COVID-19, Catastrophes Prompt US Property-Casualty Net Income Drop

Blue graph on dark background with bright blue arrow plunging downward on trendline

February 15, 2021

Blue graph on dark background with bright blue arrow plunging downward on trendline

The US property-casualty insurance industry's net income dropped 27.5 percent during the first 9 months of 2020 as the industry dealt with the COVID-19 pandemic and a historic catastrophe season, according to a new report.

The report from data analytics provider Verisk and the American Property Casualty Insurance Association found the industry realized $35.1 billion in net income during 2020's first 3 quarters, down from $48.4 billion in net income during the same period a year earlier. Net underwriting gains for the period declined to $0.3 billion in 2020 from $5.4 billion during the first 9 months of 2019.

"The deterioration in underwriting results were due, in part, to a major increase in the losses and loss adjustment expenses from catastrophes, which more than doubled to $47.1 billion for 9-months 2020 from $21.5 billion in the same 9-month period a year earlier," a Verisk statement said.

As the insurance industry's underwriting gains declined, insurers' combined ratio declined to 98.8 percent during the first 9 months of 2020 from 97.8 percent a year earlier.

PCS, a Verisk business, reported that 2020 set a record for the number of US catastrophic events. The year's catastrophes included 19 events with at least $1 billion in direct insured losses in the United States (17 during the first 9 months), including the first riot and civil disorder event to exceed that threshold.

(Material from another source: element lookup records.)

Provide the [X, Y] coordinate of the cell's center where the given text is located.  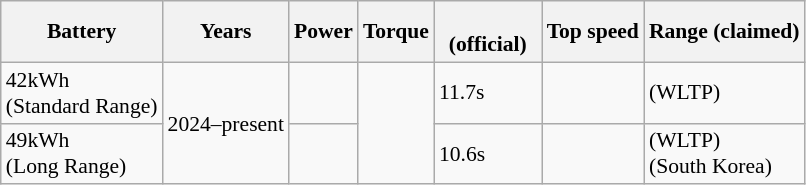
Years [226, 32]
Power [324, 32]
10.6s [488, 154]
(WLTP) (South Korea) [724, 154]
11.7s [488, 92]
(official) [488, 32]
42kWh(Standard Range) [82, 92]
Top speed [593, 32]
Torque [396, 32]
(WLTP) [724, 92]
49kWh(Long Range) [82, 154]
2024–present [226, 123]
Battery [82, 32]
Range (claimed) [724, 32]
From the cell containing the given text, extract its center point as [X, Y] coordinate. 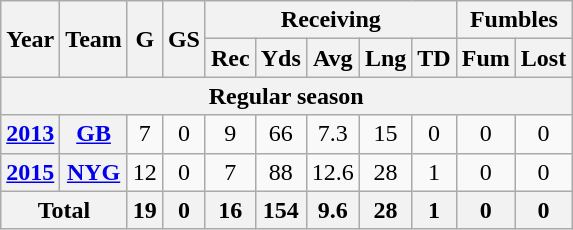
Receiving [330, 20]
NYG [94, 172]
G [144, 39]
Lost [543, 58]
154 [280, 210]
Year [30, 39]
Fumbles [514, 20]
16 [230, 210]
19 [144, 210]
2015 [30, 172]
Total [64, 210]
12.6 [332, 172]
2013 [30, 134]
Regular season [286, 96]
Team [94, 39]
9.6 [332, 210]
7.3 [332, 134]
GB [94, 134]
12 [144, 172]
Yds [280, 58]
TD [434, 58]
66 [280, 134]
GS [184, 39]
9 [230, 134]
88 [280, 172]
Rec [230, 58]
Lng [385, 58]
15 [385, 134]
Fum [486, 58]
Avg [332, 58]
Identify which cell holds the provided text, then report its (X, Y) central coordinate. 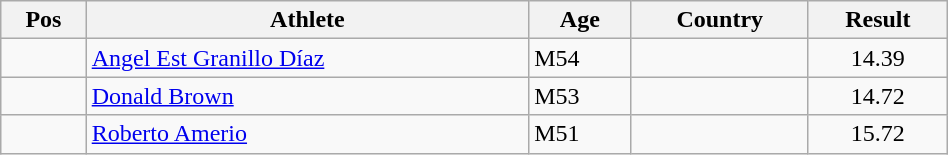
Angel Est Granillo Díaz (307, 58)
Age (580, 20)
M53 (580, 96)
14.39 (878, 58)
15.72 (878, 134)
Donald Brown (307, 96)
Roberto Amerio (307, 134)
Athlete (307, 20)
M54 (580, 58)
Pos (44, 20)
M51 (580, 134)
14.72 (878, 96)
Country (720, 20)
Result (878, 20)
For the text-containing cell, return its midpoint in [x, y] coordinate format. 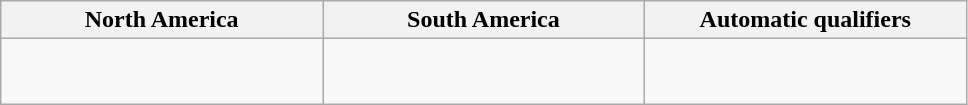
South America [484, 20]
North America [162, 20]
Automatic qualifiers [805, 20]
Return the (X, Y) coordinate for the center point of the cell that contains the specified text.  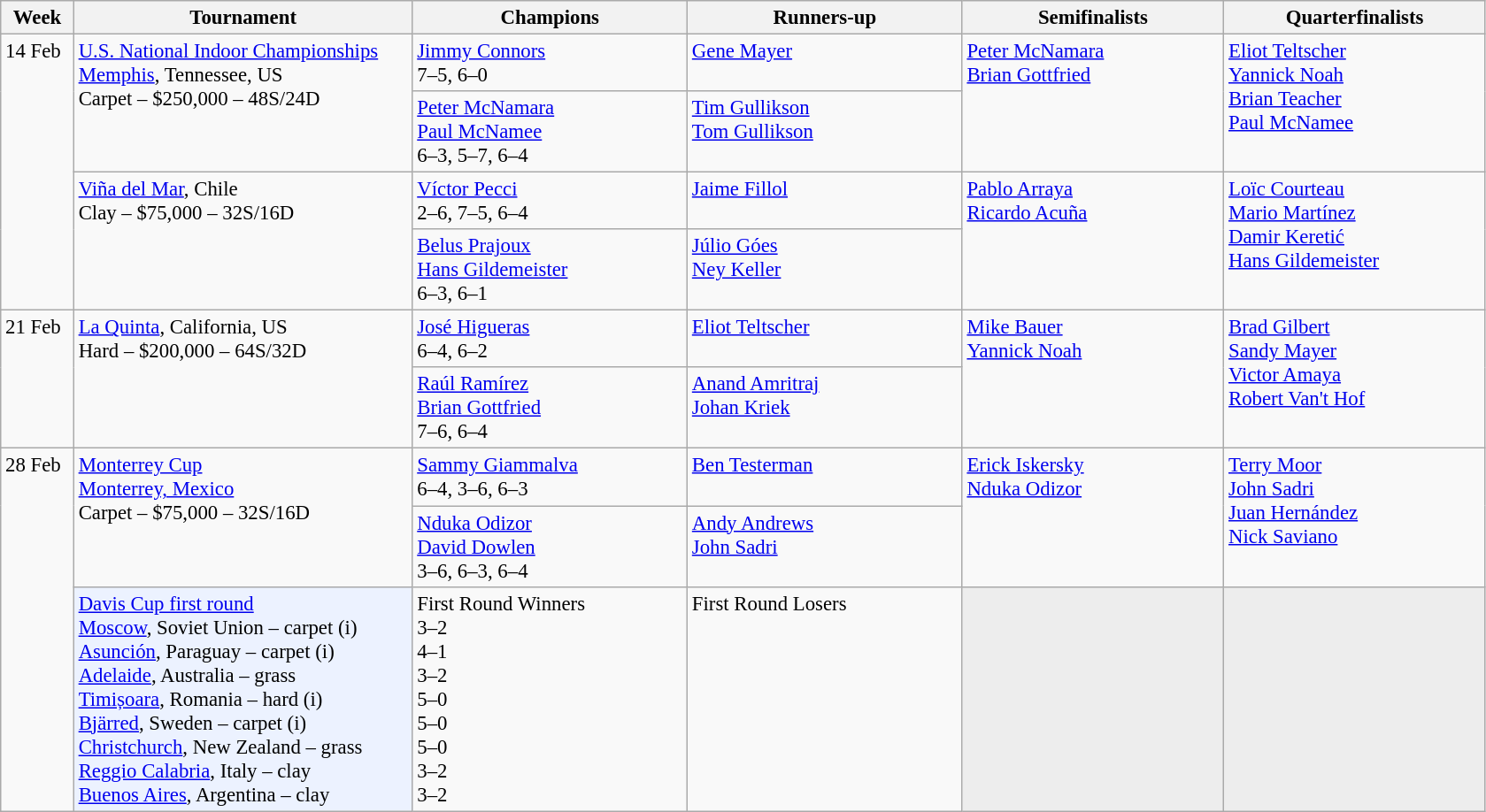
Gene Mayer (825, 64)
Week (37, 18)
Eliot Teltscher Yannick Noah Brian Teacher Paul McNamee (1355, 104)
Belus Prajoux Hans Gildemeister 6–3, 6–1 (551, 270)
Anand Amritraj Johan Kriek (825, 409)
Terry Moor John Sadri Juan Hernández Nick Saviano (1355, 518)
Mike Bauer Yannick Noah (1093, 380)
Peter McNamara Paul McNamee 6–3, 5–7, 6–4 (551, 132)
Monterrey Cup Monterrey, Mexico Carpet – $75,000 – 32S/16D (243, 518)
14 Feb (37, 173)
Nduka Odizor David Dowlen 3–6, 6–3, 6–4 (551, 547)
Tournament (243, 18)
First Round Winners 3–2 4–1 3–2 5–0 5–0 5–0 3–2 3–2 (551, 699)
Jimmy Connors 7–5, 6–0 (551, 64)
Andy Andrews John Sadri (825, 547)
Pablo Arraya Ricardo Acuña (1093, 242)
Tim Gullikson Tom Gullikson (825, 132)
José Higueras 6–4, 6–2 (551, 340)
Champions (551, 18)
Jaime Fillol (825, 202)
Raúl Ramírez Brian Gottfried 7–6, 6–4 (551, 409)
Sammy Giammalva 6–4, 3–6, 6–3 (551, 478)
21 Feb (37, 380)
Eliot Teltscher (825, 340)
Semifinalists (1093, 18)
Ben Testerman (825, 478)
U.S. National Indoor Championships Memphis, Tennessee, US Carpet – $250,000 – 48S/24D (243, 104)
Peter McNamara Brian Gottfried (1093, 104)
28 Feb (37, 630)
Runners-up (825, 18)
Quarterfinalists (1355, 18)
Brad Gilbert Sandy Mayer Victor Amaya Robert Van't Hof (1355, 380)
Erick Iskersky Nduka Odizor (1093, 518)
Viña del Mar, Chile Clay – $75,000 – 32S/16D (243, 242)
Loïc Courteau Mario Martínez Damir Keretić Hans Gildemeister (1355, 242)
Víctor Pecci 2–6, 7–5, 6–4 (551, 202)
Júlio Góes Ney Keller (825, 270)
La Quinta, California, US Hard – $200,000 – 64S/32D (243, 380)
First Round Losers (825, 699)
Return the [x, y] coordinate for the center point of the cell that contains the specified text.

Policyholders' surplus rose $16 billion to $863.3 billion as of September 30, 2020, from $847.3 billion as of December 31, 2019, driven by growth in the stock market, the report said.

"The industry continues to face many unknowns stemming from the COVID-19 pandemic," the statement said. "Although the year started strong and insurers reported robust premium growth and promising underwriting results in the first quarter, the results of the remainder of the year reflect the major disruptions of daily life and the economic downturn stemming from COVID-19."